● Action item
Pull every line holding the word "button" from the data below and copy it.

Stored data
◆ ◆ ◆ ◆ ◆
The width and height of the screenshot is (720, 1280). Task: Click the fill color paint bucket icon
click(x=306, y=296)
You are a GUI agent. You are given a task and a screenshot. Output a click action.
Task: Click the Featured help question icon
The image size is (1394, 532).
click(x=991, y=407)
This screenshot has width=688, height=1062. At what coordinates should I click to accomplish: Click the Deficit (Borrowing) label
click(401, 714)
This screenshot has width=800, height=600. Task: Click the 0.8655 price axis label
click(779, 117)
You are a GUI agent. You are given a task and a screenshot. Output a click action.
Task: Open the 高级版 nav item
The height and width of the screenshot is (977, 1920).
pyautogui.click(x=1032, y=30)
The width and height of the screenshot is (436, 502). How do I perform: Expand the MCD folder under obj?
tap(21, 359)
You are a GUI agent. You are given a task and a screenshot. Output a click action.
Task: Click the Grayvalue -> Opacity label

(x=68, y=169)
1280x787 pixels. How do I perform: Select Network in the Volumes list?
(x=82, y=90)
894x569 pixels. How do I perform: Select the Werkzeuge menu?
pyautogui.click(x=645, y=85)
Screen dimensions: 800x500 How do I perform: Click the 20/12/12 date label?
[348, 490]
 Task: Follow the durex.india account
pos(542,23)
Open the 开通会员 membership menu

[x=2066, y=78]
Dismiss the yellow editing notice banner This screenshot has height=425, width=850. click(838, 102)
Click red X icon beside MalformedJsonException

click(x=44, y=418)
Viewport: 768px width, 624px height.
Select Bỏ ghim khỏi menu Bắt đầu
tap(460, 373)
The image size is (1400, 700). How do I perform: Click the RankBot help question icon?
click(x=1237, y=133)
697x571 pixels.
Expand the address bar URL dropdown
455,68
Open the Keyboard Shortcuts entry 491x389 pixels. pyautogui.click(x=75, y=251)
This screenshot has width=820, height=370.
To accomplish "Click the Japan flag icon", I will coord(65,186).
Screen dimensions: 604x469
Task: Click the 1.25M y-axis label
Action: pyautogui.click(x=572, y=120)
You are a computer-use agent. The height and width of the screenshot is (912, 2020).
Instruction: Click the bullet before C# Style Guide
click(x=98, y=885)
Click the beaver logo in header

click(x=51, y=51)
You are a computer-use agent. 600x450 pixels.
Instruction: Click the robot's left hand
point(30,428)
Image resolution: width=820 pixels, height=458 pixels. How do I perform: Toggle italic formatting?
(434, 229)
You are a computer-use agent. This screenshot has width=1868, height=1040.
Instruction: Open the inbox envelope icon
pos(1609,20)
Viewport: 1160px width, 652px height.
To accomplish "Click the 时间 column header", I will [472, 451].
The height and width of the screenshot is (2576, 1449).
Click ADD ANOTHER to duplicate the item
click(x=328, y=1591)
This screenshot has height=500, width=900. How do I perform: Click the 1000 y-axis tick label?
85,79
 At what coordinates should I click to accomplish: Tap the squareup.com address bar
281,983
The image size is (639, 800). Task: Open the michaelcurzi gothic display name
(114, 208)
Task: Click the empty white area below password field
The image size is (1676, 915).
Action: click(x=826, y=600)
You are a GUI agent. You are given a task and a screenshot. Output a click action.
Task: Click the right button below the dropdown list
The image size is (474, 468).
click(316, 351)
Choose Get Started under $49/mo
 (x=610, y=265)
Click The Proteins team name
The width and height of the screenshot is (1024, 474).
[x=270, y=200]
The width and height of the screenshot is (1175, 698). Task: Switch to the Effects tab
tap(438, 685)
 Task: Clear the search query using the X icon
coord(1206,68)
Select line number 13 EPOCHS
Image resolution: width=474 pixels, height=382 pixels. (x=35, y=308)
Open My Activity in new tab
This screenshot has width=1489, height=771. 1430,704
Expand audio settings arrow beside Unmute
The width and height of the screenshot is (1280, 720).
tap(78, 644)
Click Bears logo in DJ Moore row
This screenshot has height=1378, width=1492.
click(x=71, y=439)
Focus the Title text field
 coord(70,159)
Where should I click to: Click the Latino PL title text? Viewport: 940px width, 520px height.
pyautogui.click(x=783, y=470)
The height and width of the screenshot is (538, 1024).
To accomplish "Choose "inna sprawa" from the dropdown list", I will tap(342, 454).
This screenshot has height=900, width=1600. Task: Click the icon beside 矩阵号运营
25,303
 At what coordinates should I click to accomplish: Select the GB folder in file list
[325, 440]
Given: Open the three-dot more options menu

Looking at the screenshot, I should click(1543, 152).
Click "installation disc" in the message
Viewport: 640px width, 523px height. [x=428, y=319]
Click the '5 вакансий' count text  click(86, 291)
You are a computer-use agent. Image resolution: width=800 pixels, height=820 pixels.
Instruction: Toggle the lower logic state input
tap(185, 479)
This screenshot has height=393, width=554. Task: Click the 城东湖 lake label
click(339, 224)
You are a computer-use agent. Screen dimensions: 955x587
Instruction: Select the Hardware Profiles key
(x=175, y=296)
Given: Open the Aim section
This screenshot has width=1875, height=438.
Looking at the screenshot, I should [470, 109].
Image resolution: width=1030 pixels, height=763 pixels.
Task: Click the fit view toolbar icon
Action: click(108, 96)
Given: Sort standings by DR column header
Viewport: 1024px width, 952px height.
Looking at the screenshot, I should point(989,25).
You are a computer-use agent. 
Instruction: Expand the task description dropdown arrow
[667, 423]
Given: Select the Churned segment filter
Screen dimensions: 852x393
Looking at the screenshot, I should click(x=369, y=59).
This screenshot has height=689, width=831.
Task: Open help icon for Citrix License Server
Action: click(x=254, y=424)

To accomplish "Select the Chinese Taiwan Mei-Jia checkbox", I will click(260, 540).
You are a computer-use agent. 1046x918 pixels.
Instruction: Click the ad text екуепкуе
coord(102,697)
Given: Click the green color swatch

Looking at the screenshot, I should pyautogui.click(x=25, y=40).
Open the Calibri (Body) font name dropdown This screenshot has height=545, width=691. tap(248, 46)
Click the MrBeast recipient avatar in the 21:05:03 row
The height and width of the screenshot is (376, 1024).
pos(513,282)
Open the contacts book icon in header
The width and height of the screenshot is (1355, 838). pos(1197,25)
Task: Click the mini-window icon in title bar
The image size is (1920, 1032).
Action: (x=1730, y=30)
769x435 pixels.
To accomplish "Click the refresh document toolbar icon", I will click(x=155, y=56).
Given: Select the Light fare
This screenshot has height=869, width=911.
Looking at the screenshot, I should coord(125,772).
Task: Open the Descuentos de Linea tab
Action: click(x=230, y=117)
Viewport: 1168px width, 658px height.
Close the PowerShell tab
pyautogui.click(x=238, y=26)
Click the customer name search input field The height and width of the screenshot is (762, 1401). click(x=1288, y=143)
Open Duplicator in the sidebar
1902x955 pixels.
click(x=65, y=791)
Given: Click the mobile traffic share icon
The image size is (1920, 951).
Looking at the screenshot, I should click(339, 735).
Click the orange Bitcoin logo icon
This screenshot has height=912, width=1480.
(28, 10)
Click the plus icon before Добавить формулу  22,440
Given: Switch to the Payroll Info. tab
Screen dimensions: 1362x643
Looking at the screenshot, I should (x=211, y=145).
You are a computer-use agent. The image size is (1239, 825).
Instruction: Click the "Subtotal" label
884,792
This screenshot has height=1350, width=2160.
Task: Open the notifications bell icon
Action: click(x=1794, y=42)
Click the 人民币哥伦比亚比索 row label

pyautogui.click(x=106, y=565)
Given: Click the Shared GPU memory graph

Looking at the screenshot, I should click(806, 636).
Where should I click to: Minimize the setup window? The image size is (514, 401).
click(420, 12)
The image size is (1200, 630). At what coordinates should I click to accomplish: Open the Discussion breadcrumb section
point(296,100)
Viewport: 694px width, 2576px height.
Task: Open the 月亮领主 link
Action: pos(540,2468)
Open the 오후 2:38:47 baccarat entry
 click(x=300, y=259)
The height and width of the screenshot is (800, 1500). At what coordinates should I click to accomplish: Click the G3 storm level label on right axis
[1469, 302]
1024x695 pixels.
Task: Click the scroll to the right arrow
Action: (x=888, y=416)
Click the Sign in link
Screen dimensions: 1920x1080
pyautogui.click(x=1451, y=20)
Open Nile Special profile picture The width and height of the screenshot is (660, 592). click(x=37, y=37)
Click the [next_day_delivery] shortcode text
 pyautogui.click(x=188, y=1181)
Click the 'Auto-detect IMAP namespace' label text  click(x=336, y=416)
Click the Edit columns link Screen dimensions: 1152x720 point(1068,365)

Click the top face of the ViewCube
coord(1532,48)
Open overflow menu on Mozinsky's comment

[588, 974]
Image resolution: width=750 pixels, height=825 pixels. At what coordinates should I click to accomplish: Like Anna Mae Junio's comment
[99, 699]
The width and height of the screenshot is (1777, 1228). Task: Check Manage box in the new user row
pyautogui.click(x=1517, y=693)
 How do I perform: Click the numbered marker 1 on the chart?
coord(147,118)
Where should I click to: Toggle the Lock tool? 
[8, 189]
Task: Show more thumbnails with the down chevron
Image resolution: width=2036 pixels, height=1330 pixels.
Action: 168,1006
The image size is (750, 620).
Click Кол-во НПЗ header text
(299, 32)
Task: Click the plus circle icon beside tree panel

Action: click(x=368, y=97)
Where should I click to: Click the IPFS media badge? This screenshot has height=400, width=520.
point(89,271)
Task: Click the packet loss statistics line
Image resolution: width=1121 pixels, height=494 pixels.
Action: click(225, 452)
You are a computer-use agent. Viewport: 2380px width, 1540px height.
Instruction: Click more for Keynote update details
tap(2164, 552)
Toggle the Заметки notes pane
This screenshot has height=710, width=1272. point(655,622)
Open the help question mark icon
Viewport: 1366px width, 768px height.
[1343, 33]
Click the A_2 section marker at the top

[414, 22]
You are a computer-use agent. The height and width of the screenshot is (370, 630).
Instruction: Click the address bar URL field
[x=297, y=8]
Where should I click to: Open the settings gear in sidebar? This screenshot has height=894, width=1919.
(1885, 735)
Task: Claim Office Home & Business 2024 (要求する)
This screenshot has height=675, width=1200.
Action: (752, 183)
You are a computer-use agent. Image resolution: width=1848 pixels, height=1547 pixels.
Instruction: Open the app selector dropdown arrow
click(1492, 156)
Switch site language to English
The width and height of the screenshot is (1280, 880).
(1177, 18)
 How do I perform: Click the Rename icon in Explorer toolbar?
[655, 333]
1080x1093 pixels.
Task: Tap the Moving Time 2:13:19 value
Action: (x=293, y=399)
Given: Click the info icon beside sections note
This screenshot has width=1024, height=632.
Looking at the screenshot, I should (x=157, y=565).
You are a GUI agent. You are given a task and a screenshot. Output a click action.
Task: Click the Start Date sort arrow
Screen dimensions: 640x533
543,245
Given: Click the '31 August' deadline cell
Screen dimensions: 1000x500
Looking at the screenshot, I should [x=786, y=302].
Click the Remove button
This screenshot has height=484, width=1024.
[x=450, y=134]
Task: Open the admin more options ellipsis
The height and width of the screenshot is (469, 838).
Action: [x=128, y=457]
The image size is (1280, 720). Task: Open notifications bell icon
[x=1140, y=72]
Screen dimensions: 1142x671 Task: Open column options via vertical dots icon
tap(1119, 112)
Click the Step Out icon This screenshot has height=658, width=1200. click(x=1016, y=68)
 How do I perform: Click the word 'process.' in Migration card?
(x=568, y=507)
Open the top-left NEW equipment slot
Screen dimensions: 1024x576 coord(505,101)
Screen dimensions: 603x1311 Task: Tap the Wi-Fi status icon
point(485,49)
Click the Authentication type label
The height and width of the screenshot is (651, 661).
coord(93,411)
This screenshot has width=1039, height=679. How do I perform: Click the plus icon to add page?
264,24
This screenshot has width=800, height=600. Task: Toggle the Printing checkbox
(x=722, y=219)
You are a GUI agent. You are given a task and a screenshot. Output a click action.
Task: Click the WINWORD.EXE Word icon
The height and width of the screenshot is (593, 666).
◆ ◆ ◆ ◆ ◆
● Exercise solution
Task: Click the right button below the dropdown list
Click the Remove button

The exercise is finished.